Furthermore, in 2019 flexible workspaces accounted for more than two-thirds of the U.S office market occupancy gains, and by 2030 they are expected to represent 30% of U.S office stock.

The numbers for shared workspaces are also notably and steadily increasing in capital cities with new hubs popping up left, right, and centre. And they are becoming progressively more niche and tailored to particular needs and markets.  Right now, three Sydney women are fundraising to create a coworking space, Frankly Co, created especially for women with childcare and fitness options on site.

When WeWork started to see its downfall, shared office spaces across the globe were quick to point out what makes them different. Most flexible workspaces focus on the same community aspect that made WeWork thrive but they do so in a way that helps small businesses prosper rather than simply offering social interaction over free-flowing kombucha.
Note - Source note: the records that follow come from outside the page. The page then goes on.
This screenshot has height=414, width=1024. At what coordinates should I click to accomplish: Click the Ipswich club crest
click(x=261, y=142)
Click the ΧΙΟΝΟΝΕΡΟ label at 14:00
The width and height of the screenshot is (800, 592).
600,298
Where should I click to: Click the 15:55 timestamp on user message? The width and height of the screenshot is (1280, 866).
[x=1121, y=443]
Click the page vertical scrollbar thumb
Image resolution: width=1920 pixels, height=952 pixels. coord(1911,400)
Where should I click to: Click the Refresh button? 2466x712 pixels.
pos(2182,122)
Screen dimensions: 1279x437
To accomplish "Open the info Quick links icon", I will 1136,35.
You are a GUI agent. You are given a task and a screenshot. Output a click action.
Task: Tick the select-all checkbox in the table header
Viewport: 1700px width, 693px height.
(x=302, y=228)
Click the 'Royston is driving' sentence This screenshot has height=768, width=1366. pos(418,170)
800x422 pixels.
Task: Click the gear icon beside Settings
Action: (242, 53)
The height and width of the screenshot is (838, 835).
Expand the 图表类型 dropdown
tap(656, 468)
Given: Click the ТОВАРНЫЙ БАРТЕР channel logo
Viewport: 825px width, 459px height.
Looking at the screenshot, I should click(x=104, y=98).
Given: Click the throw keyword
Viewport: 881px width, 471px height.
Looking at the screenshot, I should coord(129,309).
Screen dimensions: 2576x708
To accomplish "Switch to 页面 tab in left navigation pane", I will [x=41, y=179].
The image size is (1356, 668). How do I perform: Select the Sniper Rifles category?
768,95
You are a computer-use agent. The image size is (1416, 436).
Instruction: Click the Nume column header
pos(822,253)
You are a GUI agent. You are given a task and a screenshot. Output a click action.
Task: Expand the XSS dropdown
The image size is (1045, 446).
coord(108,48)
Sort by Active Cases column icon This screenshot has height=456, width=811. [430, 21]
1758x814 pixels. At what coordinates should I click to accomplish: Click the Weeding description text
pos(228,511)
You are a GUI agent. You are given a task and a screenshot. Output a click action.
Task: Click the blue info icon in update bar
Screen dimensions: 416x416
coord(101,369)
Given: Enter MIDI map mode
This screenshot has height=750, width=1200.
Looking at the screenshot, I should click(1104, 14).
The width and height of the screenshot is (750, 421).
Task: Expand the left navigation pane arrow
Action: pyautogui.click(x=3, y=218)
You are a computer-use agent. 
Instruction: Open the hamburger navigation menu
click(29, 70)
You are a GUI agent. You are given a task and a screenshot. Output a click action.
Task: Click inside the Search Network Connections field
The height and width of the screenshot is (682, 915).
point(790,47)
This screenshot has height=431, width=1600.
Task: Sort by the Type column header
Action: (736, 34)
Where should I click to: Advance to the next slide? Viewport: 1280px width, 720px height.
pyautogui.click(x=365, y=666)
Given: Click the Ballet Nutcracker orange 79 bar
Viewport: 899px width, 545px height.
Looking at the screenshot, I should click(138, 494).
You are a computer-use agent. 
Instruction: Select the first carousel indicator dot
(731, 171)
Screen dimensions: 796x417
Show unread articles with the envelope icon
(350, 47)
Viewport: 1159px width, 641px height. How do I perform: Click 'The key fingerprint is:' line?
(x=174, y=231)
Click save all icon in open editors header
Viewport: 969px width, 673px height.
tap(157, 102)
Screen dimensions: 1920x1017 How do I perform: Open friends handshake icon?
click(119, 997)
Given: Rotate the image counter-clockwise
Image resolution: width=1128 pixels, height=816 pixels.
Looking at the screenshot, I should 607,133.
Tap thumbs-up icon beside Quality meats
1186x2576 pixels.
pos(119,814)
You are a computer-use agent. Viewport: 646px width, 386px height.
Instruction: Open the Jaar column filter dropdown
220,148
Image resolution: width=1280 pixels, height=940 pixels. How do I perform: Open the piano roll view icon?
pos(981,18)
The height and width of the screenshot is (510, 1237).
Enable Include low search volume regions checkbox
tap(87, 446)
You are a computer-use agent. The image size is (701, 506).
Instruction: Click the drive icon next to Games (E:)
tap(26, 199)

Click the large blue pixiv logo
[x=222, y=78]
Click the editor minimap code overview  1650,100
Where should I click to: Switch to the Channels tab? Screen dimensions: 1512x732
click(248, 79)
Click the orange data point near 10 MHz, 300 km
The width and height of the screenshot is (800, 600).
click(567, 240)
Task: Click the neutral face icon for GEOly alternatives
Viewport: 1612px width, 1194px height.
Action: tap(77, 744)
For the Australian shared workspace, Waterman Business Centres in the Eastern suburbs of Melbourne, community is a main selling point. Chris Jbeily, Marketing Manager of Waterman Business Centres commented that “starting a business is a tough gig, and one of the hardest parts is doing it alone. That’s what we think is one of the main benefits of being at a shared workspace like ours. It’s not just a nice desk or cool couches, but a real community of thousands of like-minded people who come together to build something great.”

The demand for people to have somewhere to work on their own time that’s not a café or couch is only going to increase. Even corporate companies are embracing the shared workspaces and moving their teams into large coworking centres. Despite WeWork’s crumble, small businesses, freelancers and corporate entities will still continue to coexist and work side by side thanks to this growing industry.

Neumann spent money flippantly and took uncalculated risks, but that doesn’t mean everyone else in the coworking game isn’t grounded in business strategy and planning. If other shared workspace operators have an effective business model that caters to the current needs and demands of workers, there’s no reason they should follow in WeWork’s falling footsteps.

WeWork couldn’t hack the shared workspace under ex-CEO and chairman Neumann, but that doesn’t mean the end of coworking. As the expectations of how and where people work continue to shift, coworking spaces are only going to keep growing in popularity.